◆ REQUIRED TASK ◆
Arrange the entries below as a numbered list, beginning at the line containing "You are a computer-use agent. The" and ending with the last line of the entries, with no blank lines. Leave out the pictures.

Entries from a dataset
- - - - -

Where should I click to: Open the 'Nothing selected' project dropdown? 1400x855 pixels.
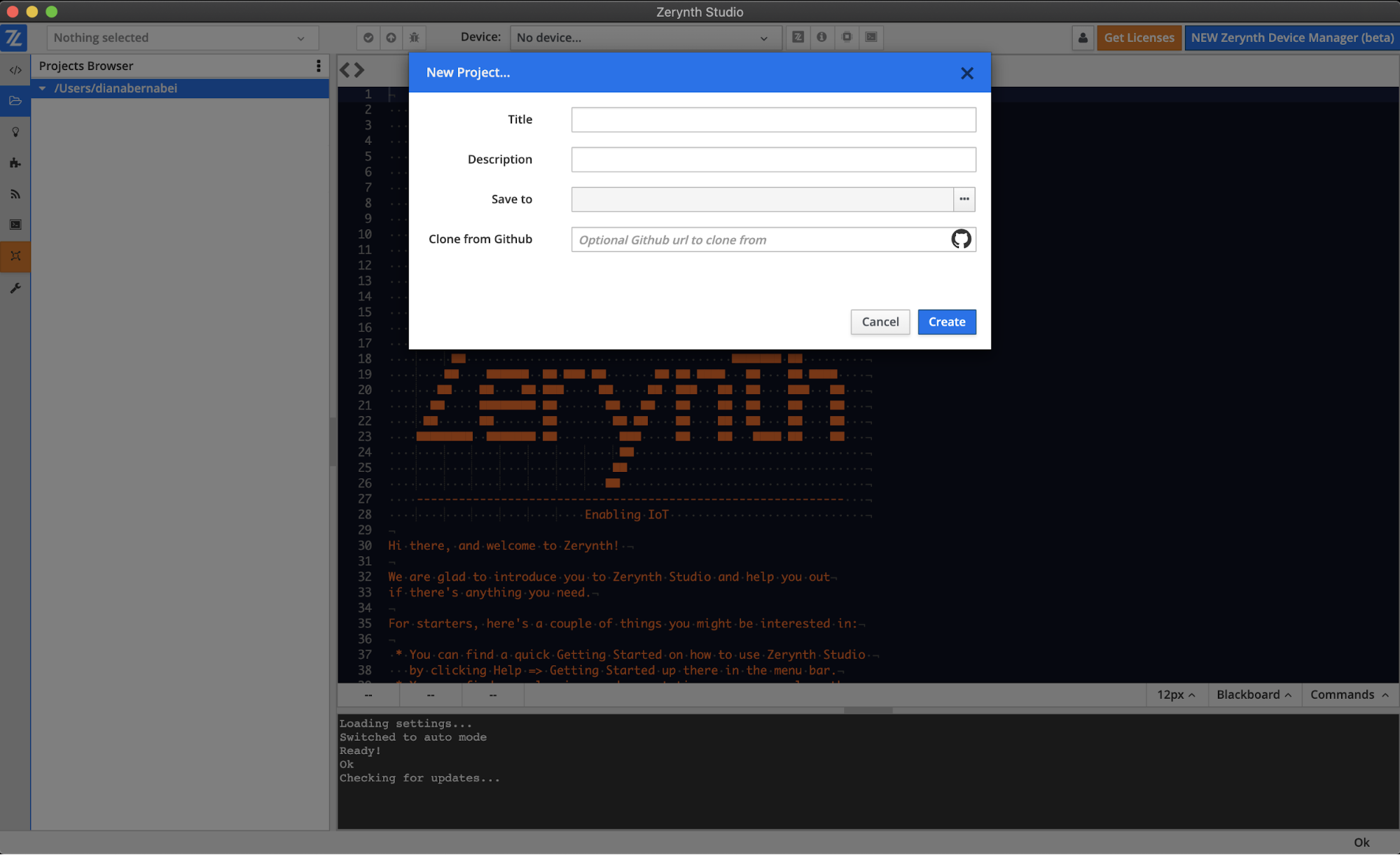(182, 38)
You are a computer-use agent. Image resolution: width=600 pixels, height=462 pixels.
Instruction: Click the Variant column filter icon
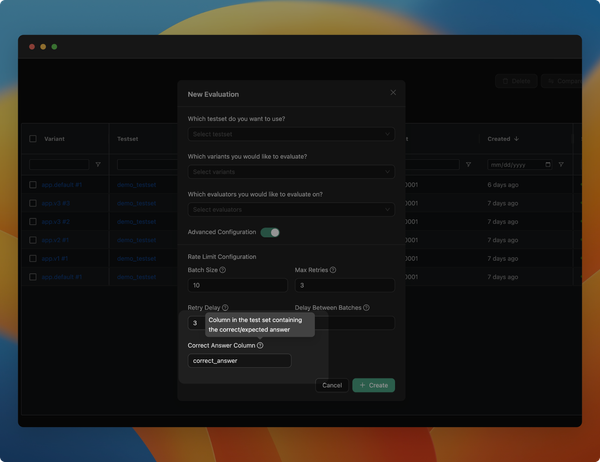point(98,164)
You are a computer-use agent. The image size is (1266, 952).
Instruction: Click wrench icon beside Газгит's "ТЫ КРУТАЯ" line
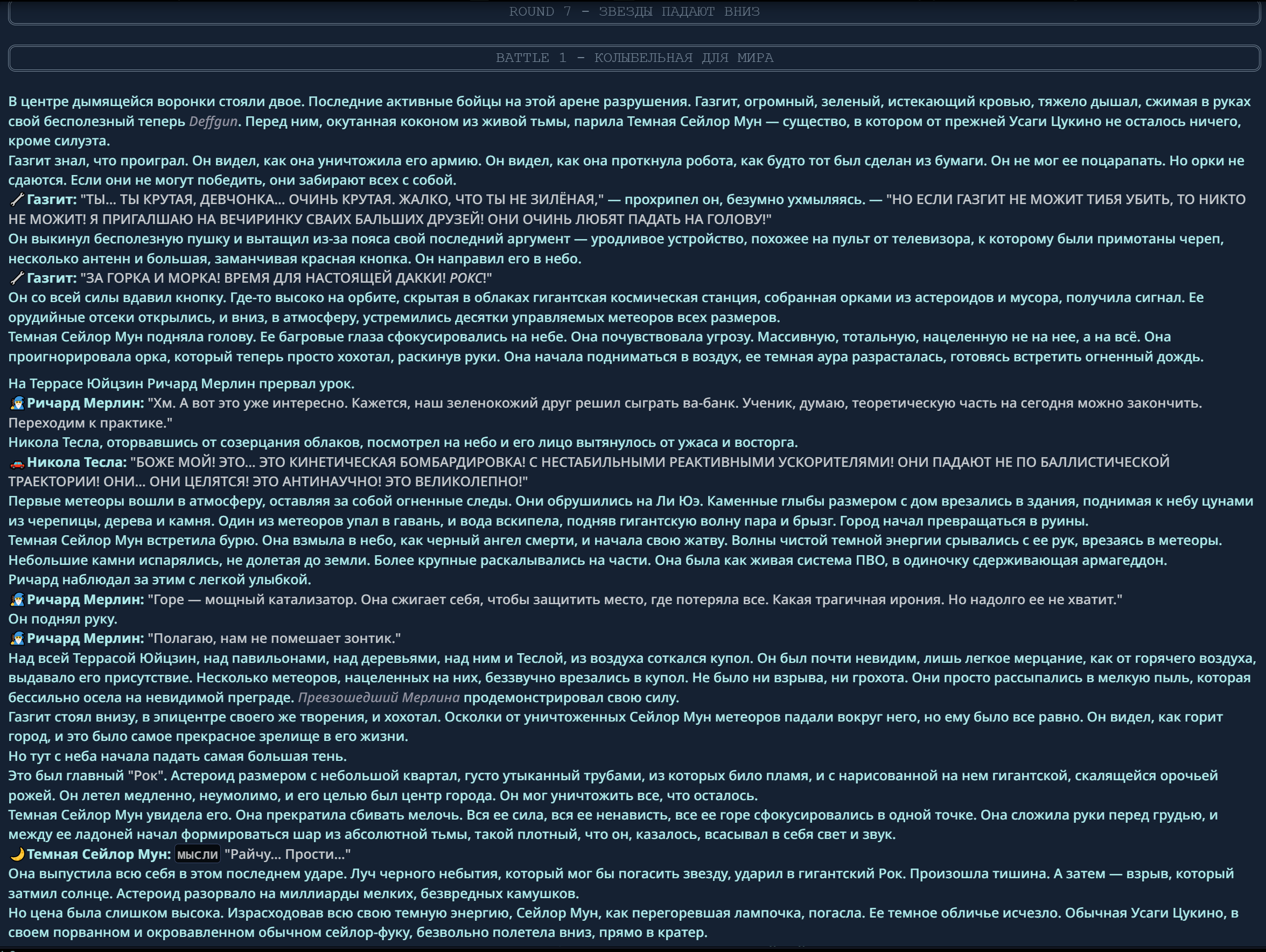click(17, 200)
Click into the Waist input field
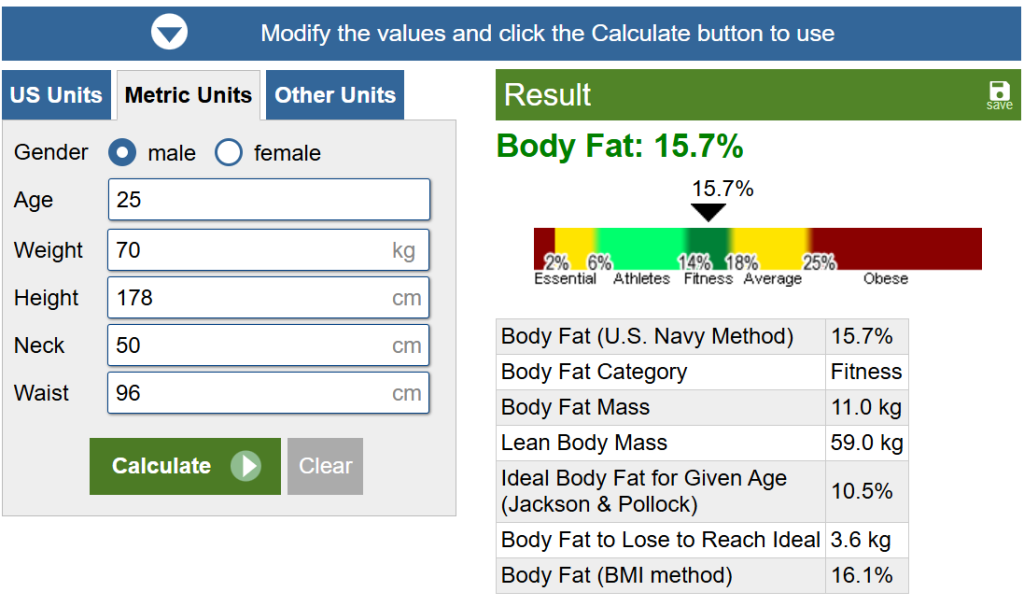Screen dimensions: 1024x606 (x=250, y=393)
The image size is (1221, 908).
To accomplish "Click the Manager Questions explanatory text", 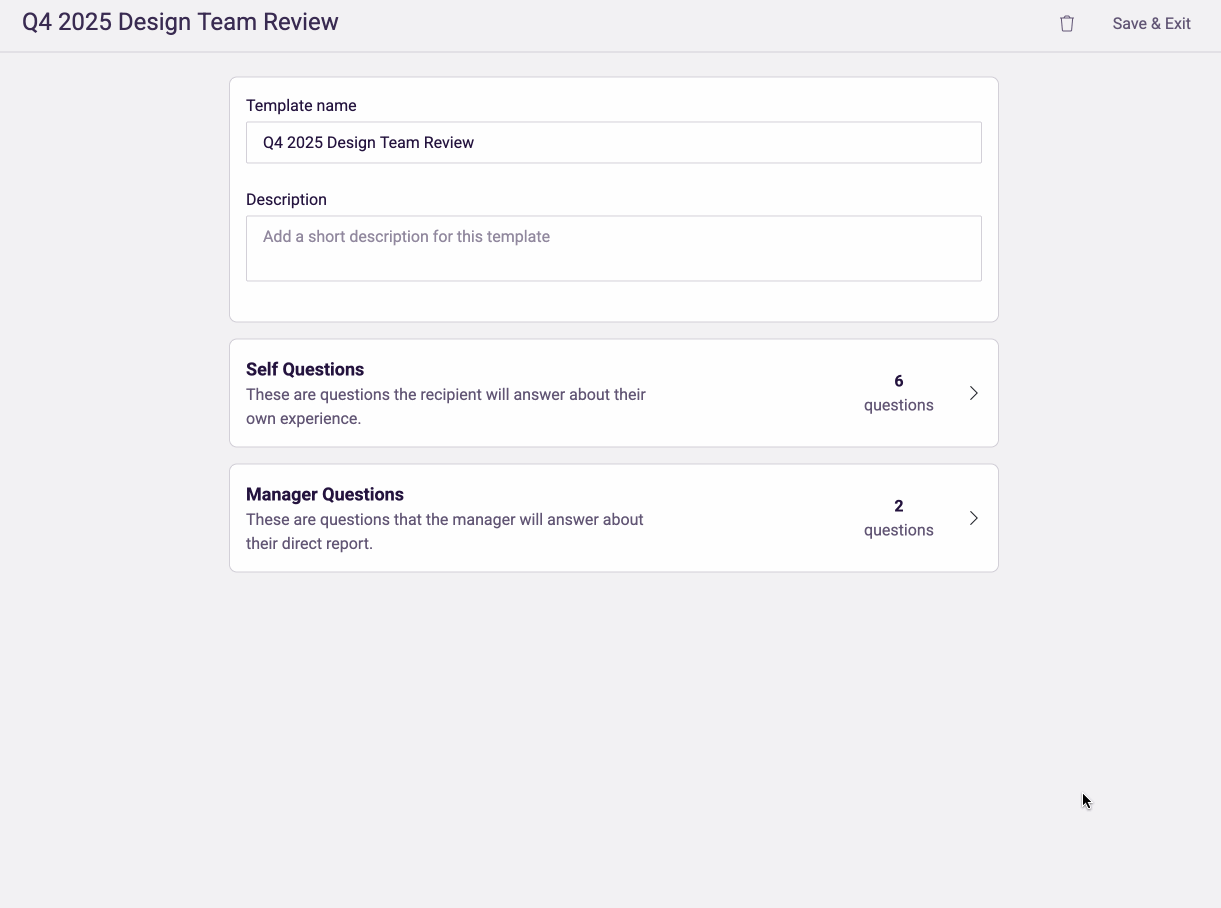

- - - - -

◆ FINAL ANSWER ◆
1. You are a computer-use agent. The image size is (1266, 952).
2. Instruction: Click wrench icon beside Газгит's "ТЫ КРУТАЯ" line
3. click(17, 200)
4. Click into the Waist input field
5. Screen dimensions: 1024x606 (x=250, y=393)
6. The image size is (1221, 908).
7. To accomplish "Click the Manager Questions explanatory text", 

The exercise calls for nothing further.